海底ケーブル資産のスペクトル効率と投資利益率を最大限に向上させるために必要なら、多くの海底ネットワーク事業者は、新しい容量を大幅に追加し、最高のモデム技術を選択する機会を必ず捉えます。標準化サイクルが非常に短いため、WL5eを採用した海底導入環境の多くはすでに稼働中です。
前述したように、Southern Cross(太平洋地域)、Sparkle(チリから米国まで)、Hawaiki(太平洋地域)のGeoMesh Extremeを導入した事業者に加え、次のような事業者が早期導入しています。
- SUB.COとオーストラリアの企業体であるAPX Partnersは、自社のINDIGO海底ケーブルをアップグレードしています。このネットワークはオーストラリアのパース、シドニーとシンガポールを結び、アジア太平洋地域で拡大している仮想接続のニーズをサポートしています。 WL5eは海底ケーブル・ネットワーク全体に500Gb/sの単一波長チャネル速度を提供し、低遅延、より大規模なスケーリング、より大きな経済的メリットを提供します。

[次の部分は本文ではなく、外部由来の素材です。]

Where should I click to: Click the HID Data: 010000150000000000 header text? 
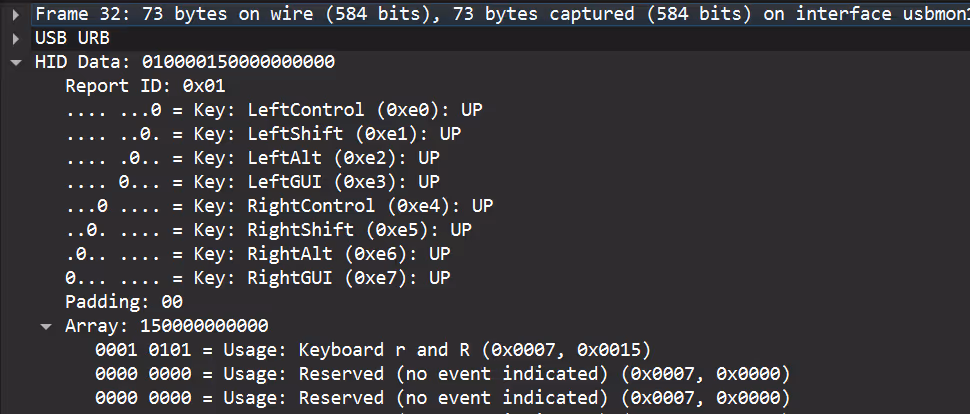pos(185,62)

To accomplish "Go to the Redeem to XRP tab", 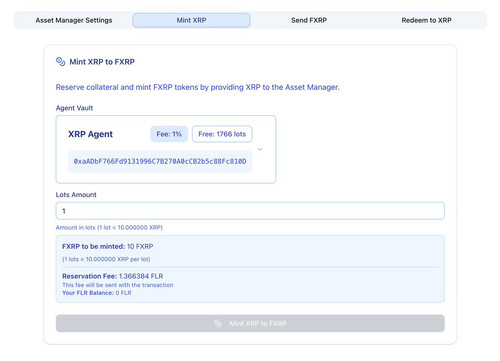I will click(x=426, y=20).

- Aqua Commsは、WL5eを利用してさまざまな大西洋横断の海底経路に20Tb/sを提供しています。Aqua Commsはこのアップグレードにより、リードタイムの短縮、柔軟な製品セットの構築、コスト最適化の向上を実現し、自社の顧客が消費者需要の増大に対応できるようにしています。

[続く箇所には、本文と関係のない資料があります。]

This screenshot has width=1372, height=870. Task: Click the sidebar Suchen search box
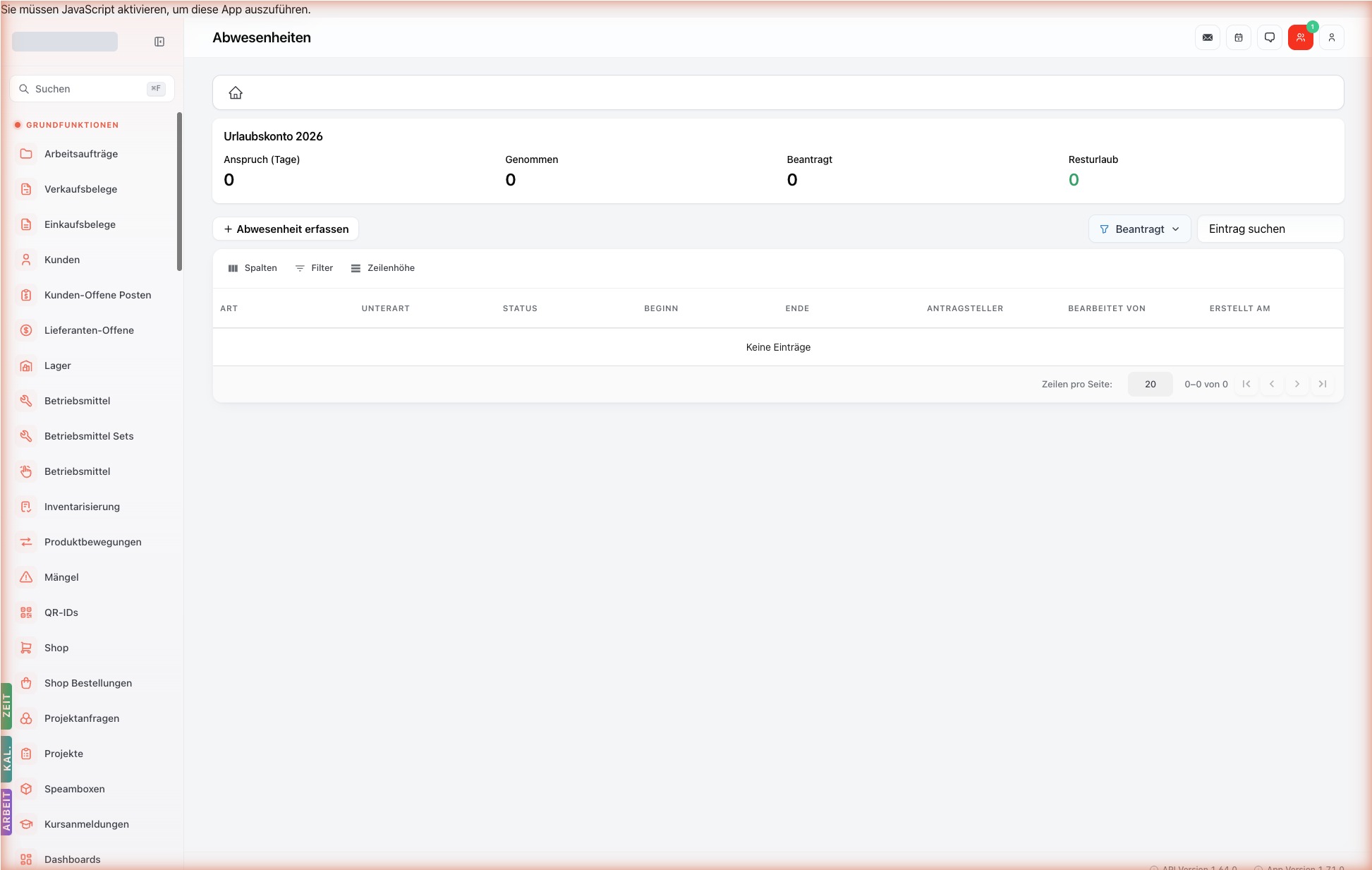click(x=92, y=89)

- GCIは、WL5eによってAU(Alaska United)EastとAU Westのケーブルをアップグレードし、ホールセール、連邦政府、コンテンツ・プロバイダーなどの顧客の帯域の急増をより適切に処理しています。
3. ハイパースケールDCI接続がより高い導入率を促進
最後に、公式には発表していませんが、ハイパースケーラーの帯域需要が、WL5eの牽引力の重要な促進要因の1つになっています。これは、需要がハイパースケーラーから直接的にもたらされたものであっても、ハイパースケール需要に対応するためにホールセール・ネットワーク・プロバイダーが新しい容量を導入した場合であっても該当します。
チームへの祝福
この1年は予期せぬ問題が生じたので、このようにこれまでの忍耐と前述したような最先端ネットワークの導入によって達成できた功績を振り返ってみるのは、とりわけ時宜に適っていると言えるでしょう。 この革新的な技術を市場に投入したことに対して、科学者とエンジニアの皆様に心からお祝いを申し上げます。これにより、ネットワーク事業者と導入チームは、消費者や企業がより効率的なデジタル接続を推進できるように、新しい容量を拡大することができます。